Pick out each line in the rows below that contains the string "perform", and copy those lines in full.

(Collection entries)
^^^^^^^^

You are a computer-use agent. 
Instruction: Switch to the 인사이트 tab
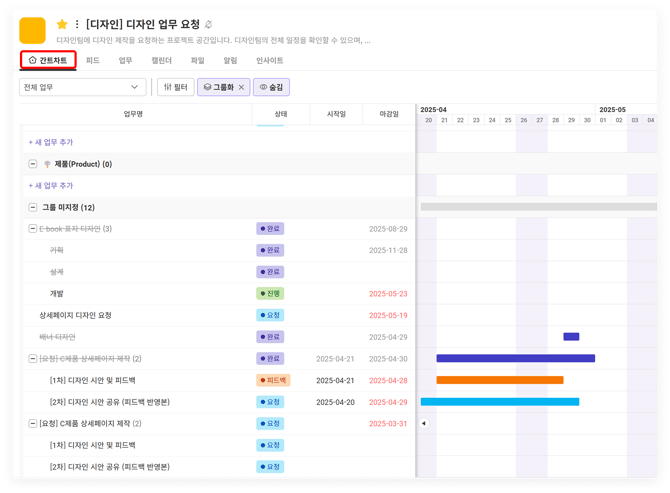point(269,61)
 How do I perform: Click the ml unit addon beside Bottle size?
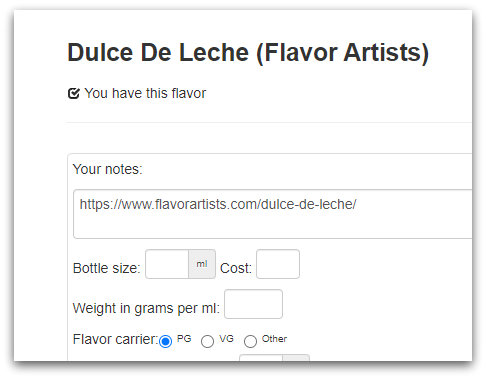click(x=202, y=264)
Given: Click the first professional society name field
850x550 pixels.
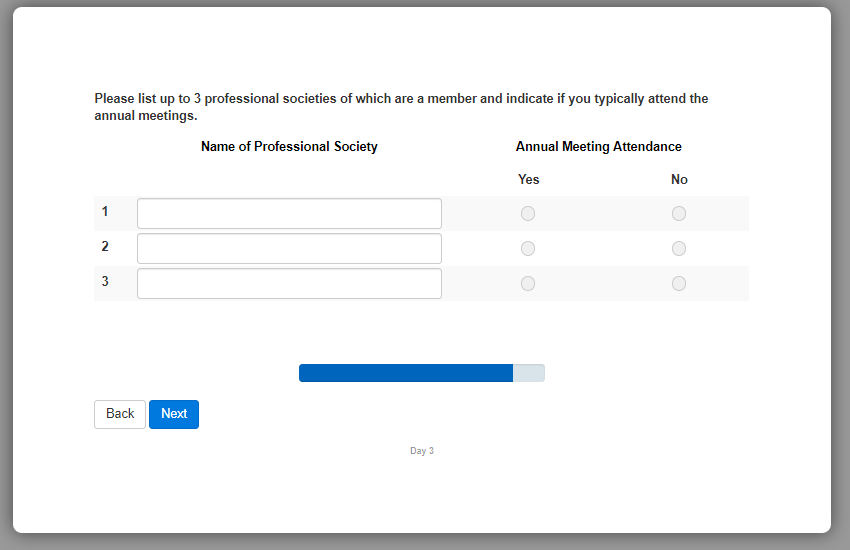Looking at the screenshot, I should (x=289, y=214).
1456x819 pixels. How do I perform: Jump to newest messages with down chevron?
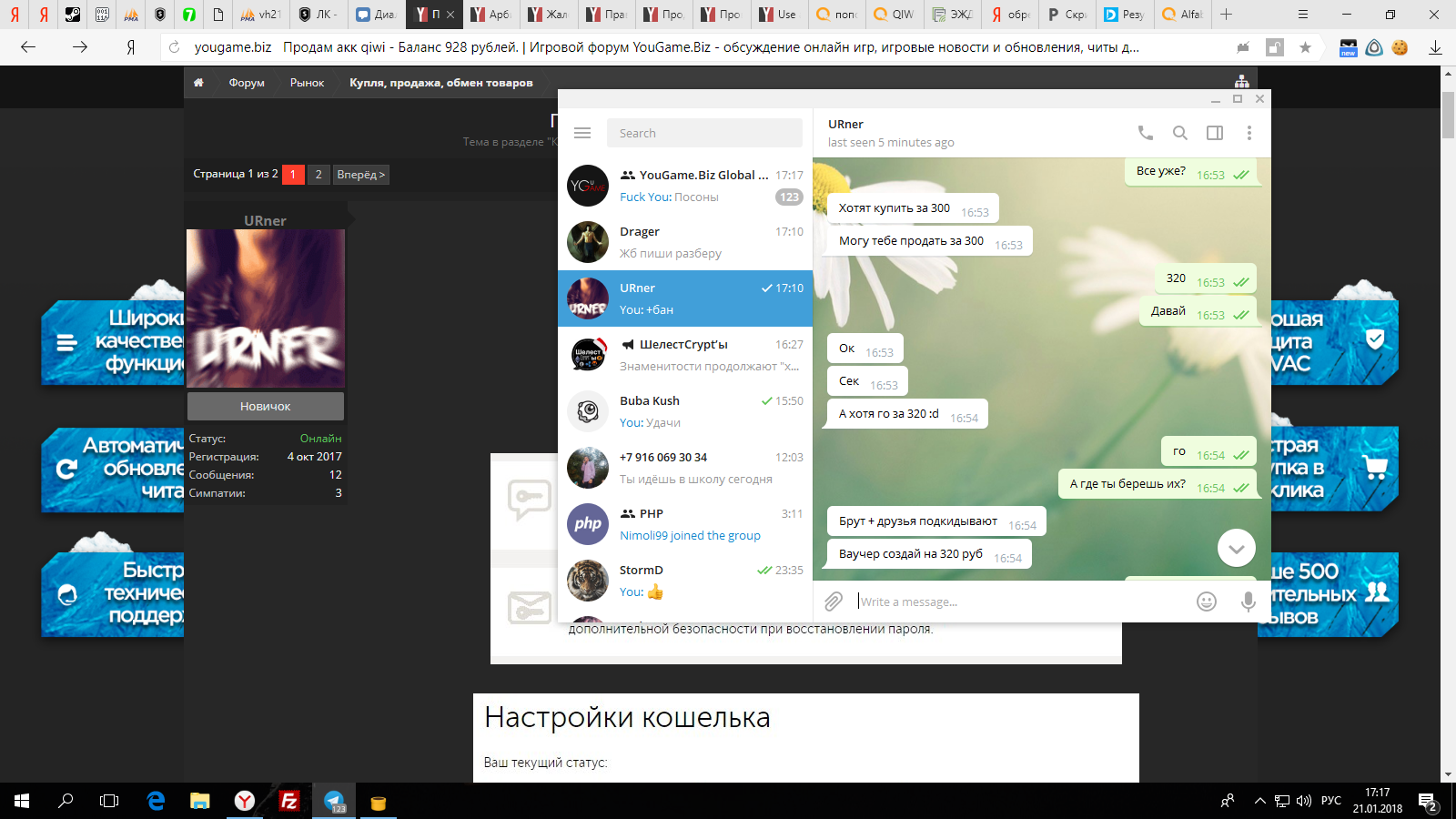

^^^^^^^^

• **Solution to this problem**
 How do I perform: Click the ml unit addon beside Bottle size?
1456x819 pixels. How do I perform: Jump to newest messages with down chevron?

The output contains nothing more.